Geralmente, os netos do major comunista têm evitado falar sobre as suas atividades políticas. Mas se lembram de alguns nomes que frequentavam o sítio e fazenda do major: Marcélio Bonfim, Mílton Coelho, Jackson Barreto, Gilberto “Burguesia”, Wellington Paixão, Leandro Maciel, Wellington Mangueira, dois filhos de Gilberto “Burguesia”, Agonalto Pacheco, entre outros.

Não vou comentar aqui, com todo o respeito, o pequeno artigo de Antônio Samarone de Santana sobre o major, que também é um depoimento de membro da família do major João Teles de Menezes, porque ele contém várias informações que precisam ser verificadas. Não deixarei de dizer, todavia, que o autor mencionado não consegue dizer que o major era comunista, em um texto escrito em 2017. Ele fala em “causa”.

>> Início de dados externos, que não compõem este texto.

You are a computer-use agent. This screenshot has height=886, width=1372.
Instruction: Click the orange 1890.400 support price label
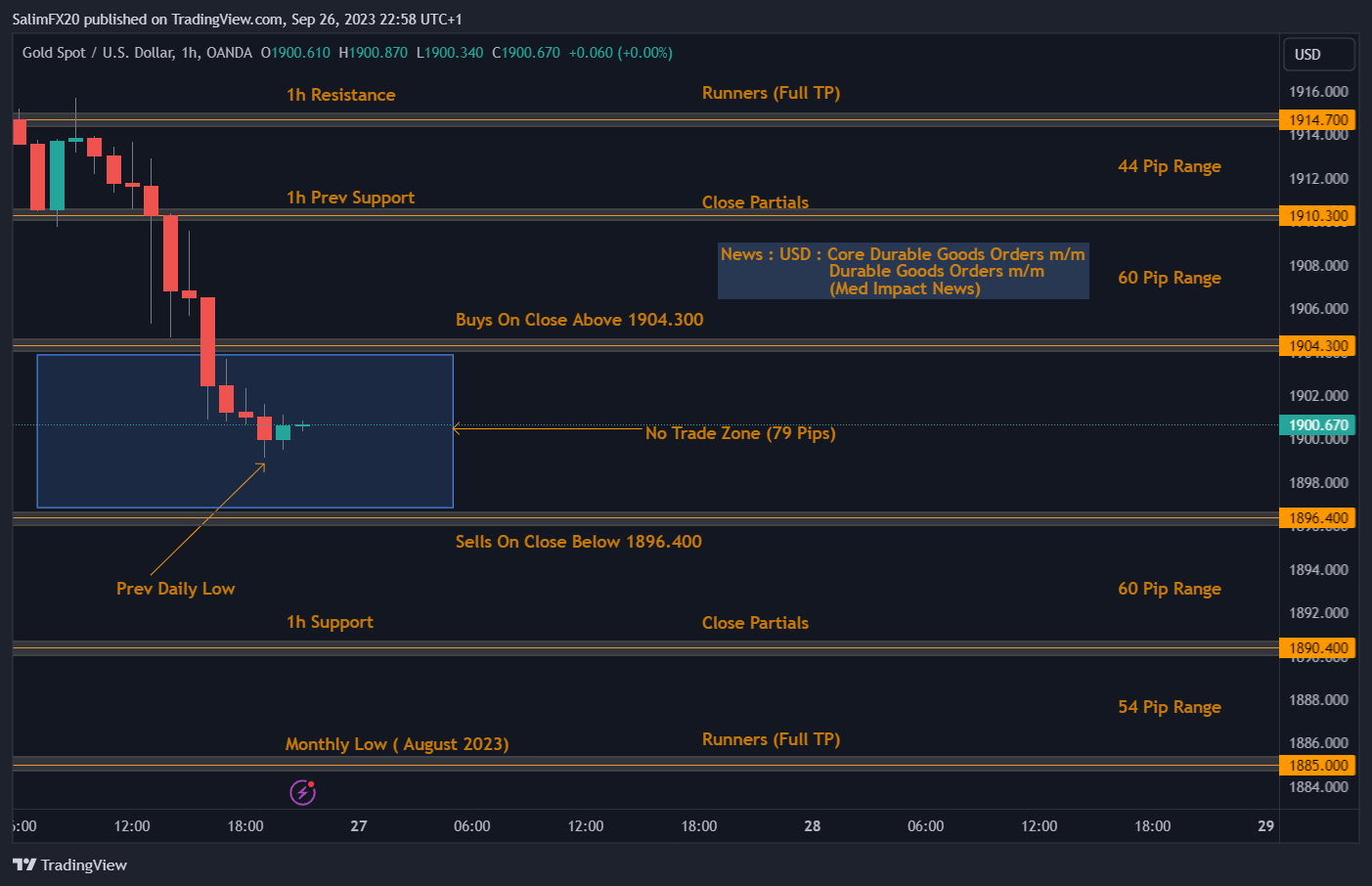click(x=1317, y=647)
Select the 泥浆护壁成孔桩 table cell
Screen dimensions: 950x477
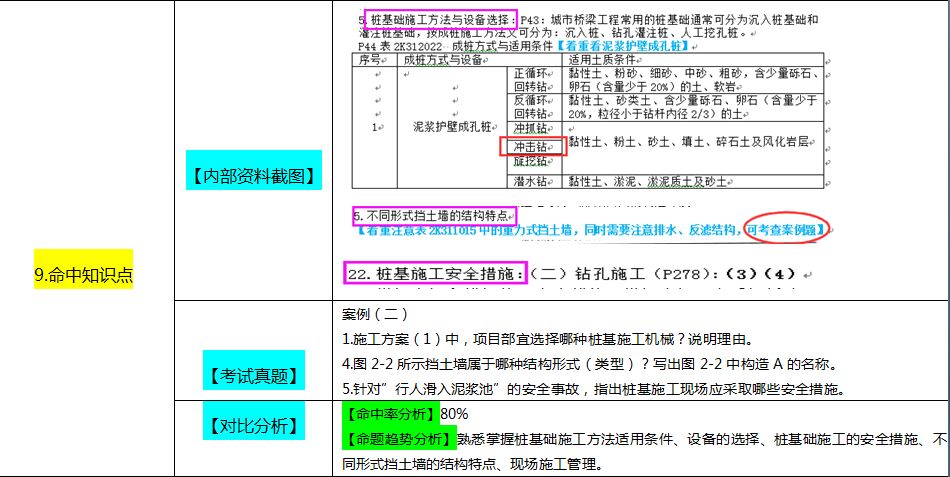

O historiador Jorge Carvalho também prestou um depoimento interessante. De acordo com ele, o seu pai foi expurgado do Exército por ser denunciado como comunista. Ele possuía uma bodega no bairro 18 do Forte, espaço geográfico onde viviam muitos comunistas, que era frequentada pelo major e outros comunistas. (O bairro Siqueira Campos era outro reduto comunista, na então zona periférica de Aracaju.). Contou ainda que, com a chegada ao 28 BC de um certo major Silveira, este militar passou a frequentar a bodega de seu pai e, em tom desafiador, dizia que queria encontrar o tal do major.

O historiador Ibarê Dantas lembrou, em conversa recente que tivemos, que entrevistou o major em 1970, em preparação de seu livro sobre o tenentismo. Disse-me que ficou impressionado com a forma segura e objetiva com que o major respondia as perguntas que lhe fazia. De acordo com Ibarê Dantas, no seu livro sobre a tutela militar em Sergipe, o major era um “convicto seguidor da doutrina comunista, jamais dissimilou seus princípios. Em 1964, apesar da idade avançada, voltou a enfrentar a prisão com a mesma altivez das vezes anteriores” (Dantas, Ibarê. A tutela militar em Sergipe. Rio de Janeiro: Tempo Brasileiro, p.74). Esse militar de esquerda precisa mesmo ser reabilitado.